- EXERCISE TASK: Which lines in the records below contain the string "click"? Gather each of them, treating uppercase and lowercase as different.

- SUPPLIED ENTRIES:
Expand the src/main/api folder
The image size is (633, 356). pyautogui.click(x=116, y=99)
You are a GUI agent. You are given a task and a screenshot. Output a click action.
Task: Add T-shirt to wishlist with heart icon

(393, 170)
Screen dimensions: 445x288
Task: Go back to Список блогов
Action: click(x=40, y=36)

- TASK ANSWER:
The image size is (633, 356). pyautogui.click(x=116, y=99)
You are a GUI agent. You are given a task and a screenshot. Output a click action.
Action: click(x=40, y=36)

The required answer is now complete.